= Exercise data =

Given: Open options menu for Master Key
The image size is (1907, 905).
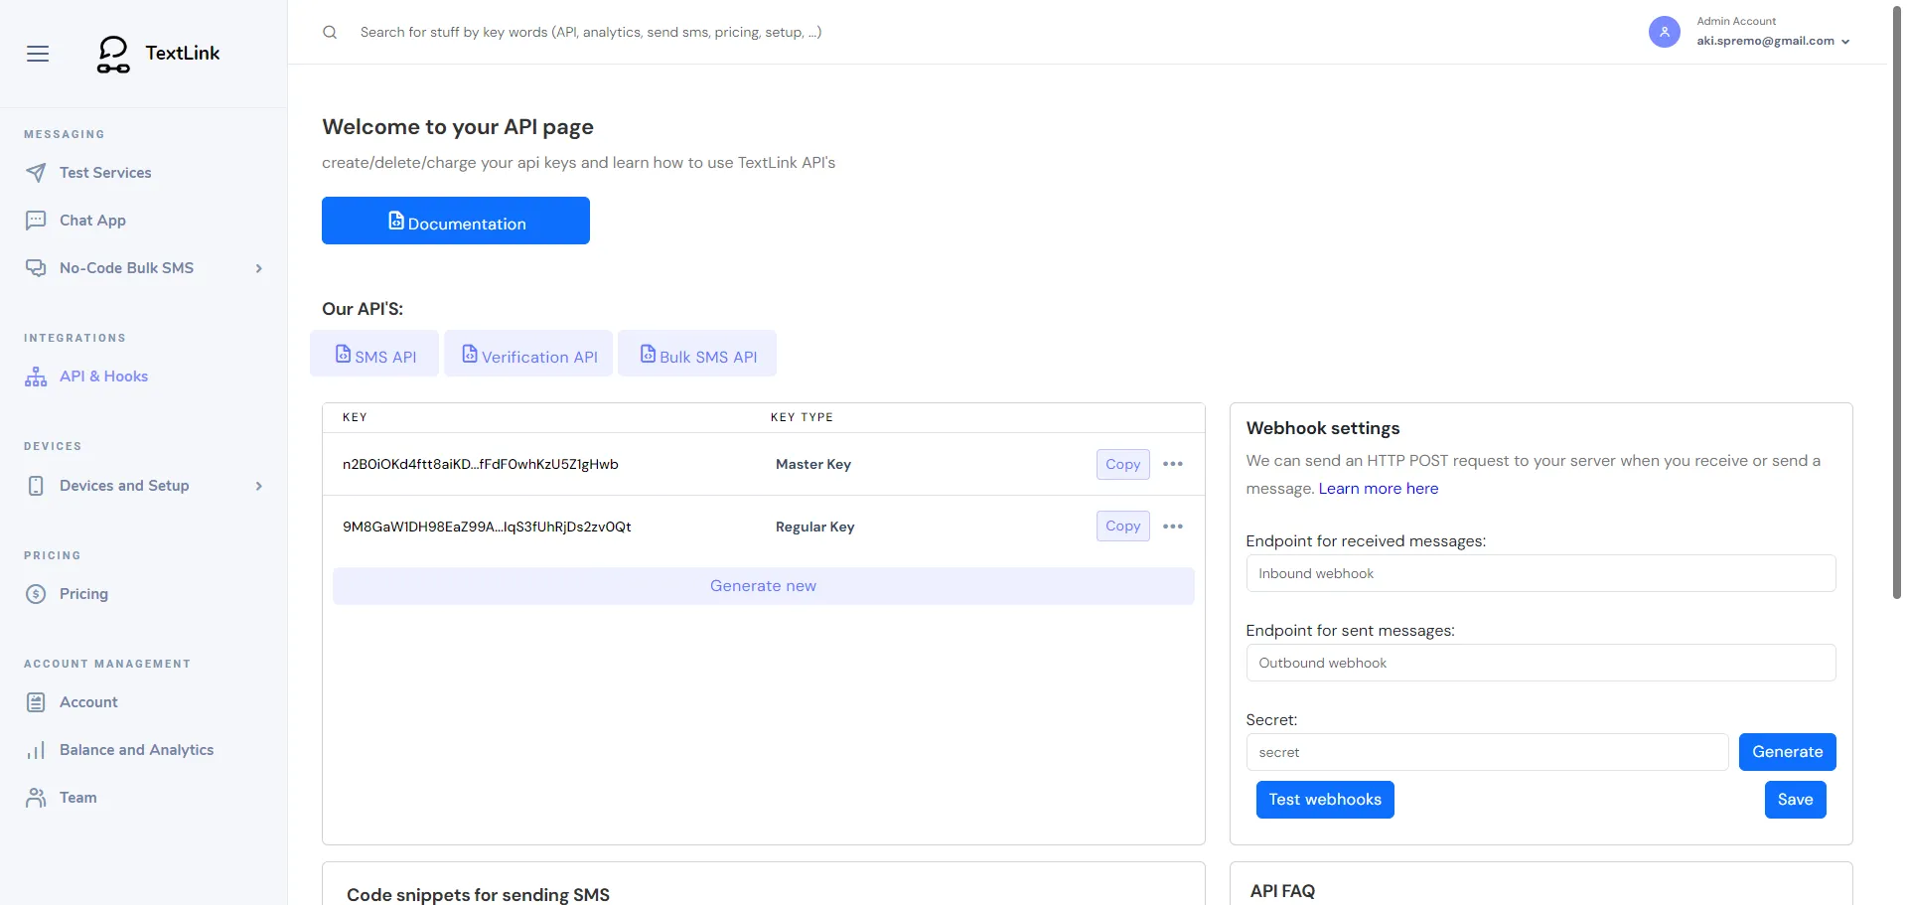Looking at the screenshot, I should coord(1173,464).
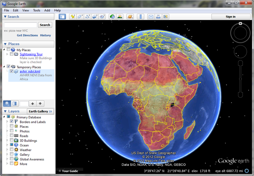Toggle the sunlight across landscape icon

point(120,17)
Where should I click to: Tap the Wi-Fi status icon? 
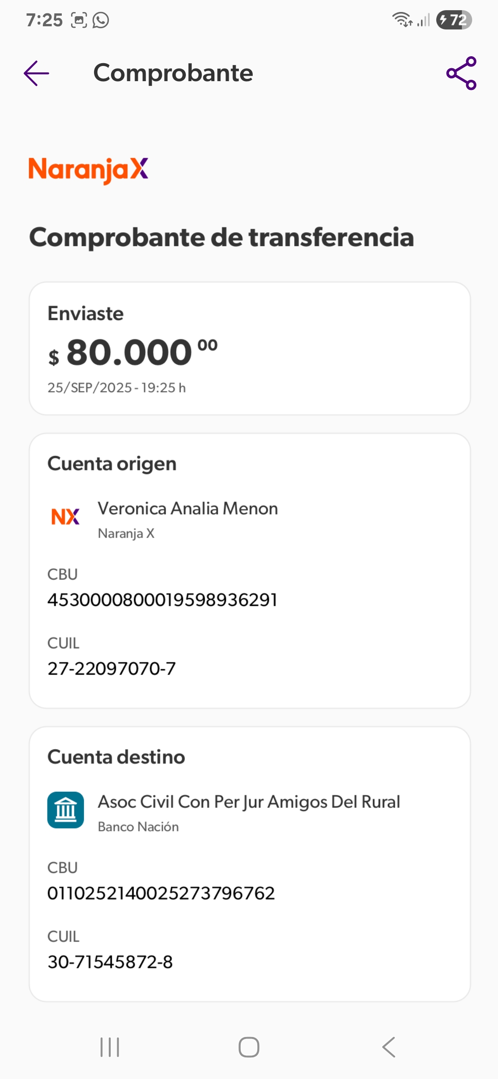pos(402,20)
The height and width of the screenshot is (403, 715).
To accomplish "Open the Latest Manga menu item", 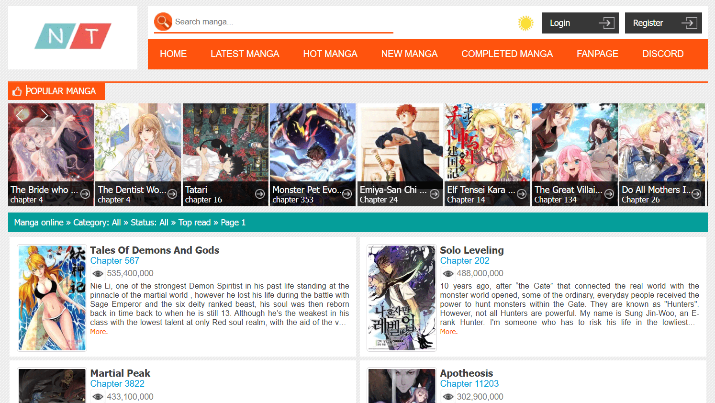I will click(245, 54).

---

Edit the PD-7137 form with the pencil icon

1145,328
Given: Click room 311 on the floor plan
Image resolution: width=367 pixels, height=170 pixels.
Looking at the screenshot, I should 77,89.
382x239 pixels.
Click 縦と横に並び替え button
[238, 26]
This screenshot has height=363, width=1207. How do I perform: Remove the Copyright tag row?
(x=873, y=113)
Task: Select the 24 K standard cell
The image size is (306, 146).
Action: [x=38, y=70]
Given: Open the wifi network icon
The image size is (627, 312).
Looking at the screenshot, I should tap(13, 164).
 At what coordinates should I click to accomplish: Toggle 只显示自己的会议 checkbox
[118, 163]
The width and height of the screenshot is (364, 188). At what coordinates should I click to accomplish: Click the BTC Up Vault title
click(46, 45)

= How to complete this task =
Could you return all lines from the data above that contain the string "Given"?

= Task result =
Given: Open options menu for Master Key
Given: Click room 311 on the floor plan
Given: Open the wifi network icon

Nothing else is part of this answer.